Compassivo sem ser complacente

Os melhores coaches que conheci eram compassivos (Tem compaixão, pois colocam-se no lugar do outro) sem serem complacentes (concordar com tudo que o outro diz, confortar o cliente). Deixam o cliente sentir tudo o que está sentindo. Se estiverem abalados não podemos ceder à tentação de confortá-los, pois precisamos ser compassivos sem sermos complacentes.

O pré-requisito para se ter bons resultados nessa profissão é amar as pessoas. Amar a humanidade que existe em cada um de nós. Sentir pelo outro humano uma profunda identificação e uma preocupação sincera com eles, pois são portadores do que há de mais nobre e vil em nossa espécie. Não devo recusar em mim e no outro nenhum afeto. Não dá para conviver bem com uma característica que gosto e recusar outra que não gosto, como se não fosse minha. Os melhores coaches que conheci amavam o próximo simplesmente porque ele é nosso colega de evolução.

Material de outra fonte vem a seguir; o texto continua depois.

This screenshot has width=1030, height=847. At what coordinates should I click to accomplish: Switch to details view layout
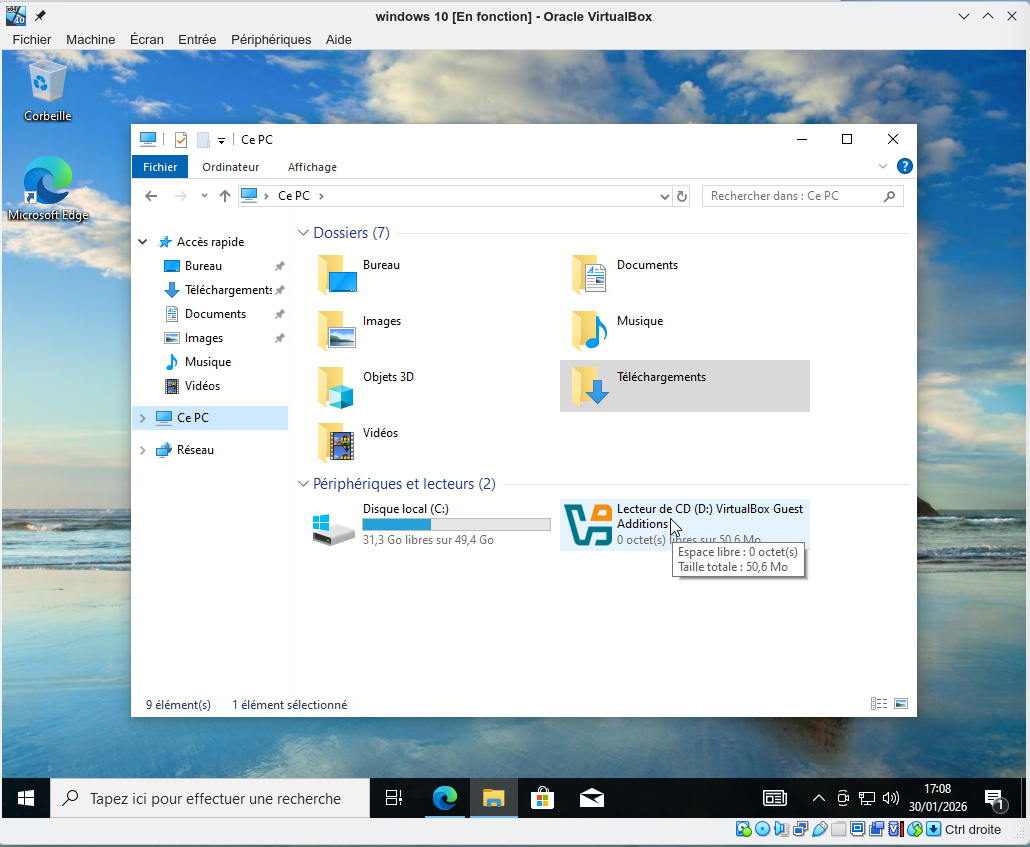click(879, 704)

Não podemos dar conselhos porque além de pretensioso seria extremamente desrespeitoso com o progresso do cliente, mas a forma como penso, o modo como vejo a vida está de certa forma incutido nas minhas perguntas. Achamos que podemos ajudar os clientes, mas são eles que nos fazem refletir sobre nossas questões. Há um devir, uma transformação, do cliente no coach. Por isso, quando estou na frente do outro, encontro-me frente a frente comigo mesmo, com tudo que de humano compartilhamos. Ao gostar de mim mesmo com todas as minhas falhas eu estendo esse gostar ao outro e então cresço com ele. Quanto mais amoroso estou comigo, mais eu estarei com o outro.

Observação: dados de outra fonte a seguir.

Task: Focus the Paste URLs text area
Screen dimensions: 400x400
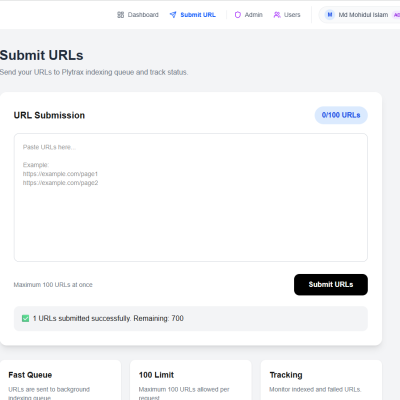Action: pyautogui.click(x=191, y=197)
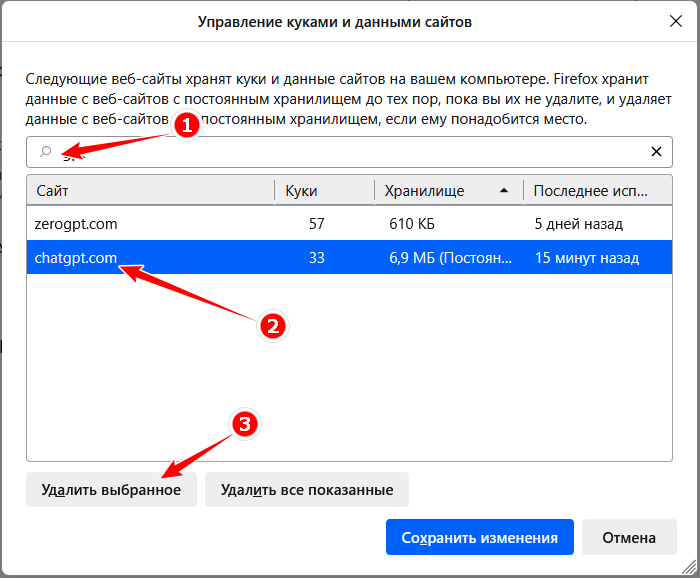Click the resize grip in dialog corner
The image size is (700, 578).
[689, 567]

O papel do outro na nossa vida é nos dar a oportunidade de descobrirmos quem somos. Cada comportamento que eu tenho com alguém é a forma que tenho de demonstrar quem sou. Comportamentos nada mais são do que o lado visível de nossos valores. Ter a compaixão sem a complacência como um valor é a melhor forma de auxiliar a trajetória do cliente.